Дорога, ведущая к прежней Менской заставе, как известно, составляет продолжение Севрской улицы, и ее перерезает под прямым углом бульвар. У поворота с бульвара на дорогу, в том месте, где они пересекаются, слышался трудно объяснимый в такое время шум и виднелась неясная громоздкая масса. Что-то бесформенное, появившееся со стороны бульвара, выбиралось на дорогу.

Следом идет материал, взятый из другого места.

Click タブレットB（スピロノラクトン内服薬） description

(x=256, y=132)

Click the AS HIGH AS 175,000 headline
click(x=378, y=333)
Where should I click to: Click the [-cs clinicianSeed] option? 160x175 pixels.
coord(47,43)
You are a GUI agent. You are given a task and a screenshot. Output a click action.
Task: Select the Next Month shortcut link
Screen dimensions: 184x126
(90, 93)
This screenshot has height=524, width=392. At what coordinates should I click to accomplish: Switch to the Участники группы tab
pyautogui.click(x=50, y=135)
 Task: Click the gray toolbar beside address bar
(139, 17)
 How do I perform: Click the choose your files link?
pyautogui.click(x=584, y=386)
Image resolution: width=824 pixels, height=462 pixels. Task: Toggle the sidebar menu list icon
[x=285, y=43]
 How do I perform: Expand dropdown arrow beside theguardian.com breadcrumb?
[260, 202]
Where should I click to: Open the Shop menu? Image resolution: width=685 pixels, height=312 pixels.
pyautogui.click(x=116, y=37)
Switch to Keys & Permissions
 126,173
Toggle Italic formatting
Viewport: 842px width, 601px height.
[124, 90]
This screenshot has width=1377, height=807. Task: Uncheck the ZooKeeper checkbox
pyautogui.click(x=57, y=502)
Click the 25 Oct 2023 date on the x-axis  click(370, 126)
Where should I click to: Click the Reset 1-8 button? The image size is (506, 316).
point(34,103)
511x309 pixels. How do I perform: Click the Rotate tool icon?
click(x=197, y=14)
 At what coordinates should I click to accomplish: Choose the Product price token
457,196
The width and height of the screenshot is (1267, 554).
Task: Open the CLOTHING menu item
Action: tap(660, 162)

Все это вырастало и спокойно двигалось вперед, и в то же время это было что-то вздыбленное и колышущееся; это походило на повозку, но нельзя было понять, с каким она грузом. Смутно были видны лошади, колеса, слышались крики, хлопали бичи. Постепенно очертания этой массы обрисовывались, хотя еще тонули во мгле. Действительно, то была повозка, свернувшая с бульвара на дорогу и направлявшаяся к заставе, у которой сидел Жан Вальжан; другая такая же повозка следовала за ней, потом третья, четвертая; семь телег появились одна за другой, голова каждой лошади упиралась в задок ехавшей впереди повозки. Какие-то силуэты шевелились на этих телегах, поблескивало в сумерках что-то похожее на обнаженные шашки, слышался лязг, напоминавший звон цепей, голоса звучали громче, все это двигалось вперед и было таким же страшным, как то, что возникает лишь в пещере сновидений.